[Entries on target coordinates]
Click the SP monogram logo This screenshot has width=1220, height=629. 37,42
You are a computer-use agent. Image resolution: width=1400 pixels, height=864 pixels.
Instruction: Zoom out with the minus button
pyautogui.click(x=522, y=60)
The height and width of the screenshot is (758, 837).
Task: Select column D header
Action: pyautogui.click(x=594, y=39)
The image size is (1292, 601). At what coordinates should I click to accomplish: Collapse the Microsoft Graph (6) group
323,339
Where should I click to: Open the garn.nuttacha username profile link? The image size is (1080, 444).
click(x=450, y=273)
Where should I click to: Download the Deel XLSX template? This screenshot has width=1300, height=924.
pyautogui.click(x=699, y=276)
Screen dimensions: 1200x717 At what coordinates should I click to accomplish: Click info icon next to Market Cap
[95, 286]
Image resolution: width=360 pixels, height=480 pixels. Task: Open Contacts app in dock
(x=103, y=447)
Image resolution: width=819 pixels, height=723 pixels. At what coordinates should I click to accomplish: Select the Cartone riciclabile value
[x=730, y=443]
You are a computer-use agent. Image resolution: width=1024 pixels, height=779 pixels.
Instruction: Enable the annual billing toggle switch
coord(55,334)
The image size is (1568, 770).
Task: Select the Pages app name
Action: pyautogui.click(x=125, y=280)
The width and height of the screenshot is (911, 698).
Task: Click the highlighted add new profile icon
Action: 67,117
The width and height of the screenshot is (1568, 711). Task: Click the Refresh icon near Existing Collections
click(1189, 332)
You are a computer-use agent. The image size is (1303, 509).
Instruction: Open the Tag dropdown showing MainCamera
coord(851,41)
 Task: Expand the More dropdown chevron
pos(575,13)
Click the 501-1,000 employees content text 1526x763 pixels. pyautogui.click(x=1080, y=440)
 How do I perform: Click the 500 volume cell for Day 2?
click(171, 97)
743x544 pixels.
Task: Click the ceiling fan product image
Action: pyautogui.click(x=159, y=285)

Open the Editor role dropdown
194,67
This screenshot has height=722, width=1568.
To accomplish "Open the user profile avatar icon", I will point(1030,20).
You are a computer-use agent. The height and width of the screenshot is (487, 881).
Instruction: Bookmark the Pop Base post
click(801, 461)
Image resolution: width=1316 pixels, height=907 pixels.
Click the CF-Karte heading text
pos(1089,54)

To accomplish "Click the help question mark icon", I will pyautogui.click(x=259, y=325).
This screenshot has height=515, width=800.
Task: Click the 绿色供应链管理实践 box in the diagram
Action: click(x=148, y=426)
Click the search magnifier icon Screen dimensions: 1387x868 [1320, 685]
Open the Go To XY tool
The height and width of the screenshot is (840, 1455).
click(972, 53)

**What the task requires:** Give the records again, starting at the line that contains "How do I perform: Click" and ending at the end of the records, but switch "Bookmark" to "Save". Keep everything else the same.

**In response:**
 How do I perform: Click the 500 volume cell for Day 2?
click(171, 97)
743x544 pixels.
Task: Click the ceiling fan product image
Action: pyautogui.click(x=159, y=285)

Open the Editor role dropdown
194,67
This screenshot has height=722, width=1568.
To accomplish "Open the user profile avatar icon", I will point(1030,20).
You are a computer-use agent. The height and width of the screenshot is (487, 881).
Instruction: Save the Pop Base post
click(801, 461)
Image resolution: width=1316 pixels, height=907 pixels.
Click the CF-Karte heading text
pos(1089,54)

To accomplish "Click the help question mark icon", I will pyautogui.click(x=259, y=325).
This screenshot has height=515, width=800.
Task: Click the 绿色供应链管理实践 box in the diagram
Action: click(x=148, y=426)
Click the search magnifier icon Screen dimensions: 1387x868 [1320, 685]
Open the Go To XY tool
The height and width of the screenshot is (840, 1455).
click(972, 53)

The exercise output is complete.